Lowe’s Companies Inc. (NYSE:LOW), a leading home improvement chain, had a tough quarter due to weaker-than-expected performance, primarily driven by current housing market conditions. CEO Marvin Ellison pointed out that high mortgage rates are keeping people from moving, resulting in the lowest housing turnover since the mid-1990s. This has led consumers to focus more on services rather than major home projects.

However, Lowe’s Companies Inc. (NYSE:LOW) is adapting to these changing consumer preferences and economic uncertainties. As housing turnover eventually picks up and consumer spending shifts back, Lowe’s Companies Inc. (NYSE:LOW) is well-positioned to recover and potentially exceed expectations. Lowe’s Companies Inc. (NYSE:LOW)’s ability to navigate these challenges and its strategic adjustments suggest a promising outlook for the future.
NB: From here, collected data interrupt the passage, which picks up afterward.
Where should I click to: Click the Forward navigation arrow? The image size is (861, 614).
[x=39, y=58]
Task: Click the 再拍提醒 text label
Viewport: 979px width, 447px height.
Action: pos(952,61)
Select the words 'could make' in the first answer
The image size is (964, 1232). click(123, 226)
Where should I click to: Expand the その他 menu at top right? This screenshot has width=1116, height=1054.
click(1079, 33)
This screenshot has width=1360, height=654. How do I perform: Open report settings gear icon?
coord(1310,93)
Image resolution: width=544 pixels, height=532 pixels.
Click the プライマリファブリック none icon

In Q2 2024, Lowe’s Companies Inc. (NYSE:LOW) achieved revenue of $23.6 billion and an adjusted diluted EPS of $4.10, even though comparable sales fell by 5.1% from the previous year. Despite this decline, Lowe’s Companies Inc. (NYSE:LOW) saw growth in its Pro and online segments, highlighting the success of its strategic efforts. Lowe’s Companies Inc. (NYSE:LOW) has been expanding its delivery options and launching the MyLowe’s Rewards program, setting the stage for future growth.

Furthermore, Lowe’s Companies Inc. (NYSE:LOW) demonstrated strong financial health by generating $2.7 billion in free cash flow and repurchasing 4.4 million shares for $1 billion. With its robust fundamentals, strategic improvements, and focus on high-growth areas, Lowe’s Companies Inc. (NYSE:LOW) is well-positioned to rebound and excel as market conditions improve, making it a promising investment for long-term gains.

Madison Investors Fund stated the following regarding Lowe’s Companies, Inc. (NYSE:LOW) in its Q2 2024 investor letter:

“At home improvement retailer Lowe’s Companies, Inc. (NYSE:LOW), sales continue to be weak. The economic backdrop in housing is particularly interesting at the moment. On one hand, employment levels are healthy and home values remain resilient. On the other hand, housing turnover, which is essentially the number of homes that have been sold relative to the housing stock, is at historically low levels as homeowners are resistant to giving up low mortgage rates on their current home for a higher rate on a new home. Housing turnover is an important business driver for Lowe’s, so the depressed level of activity has weighed on its profits. However, over time we expect it to normalize and Lowe’s performance to improve.”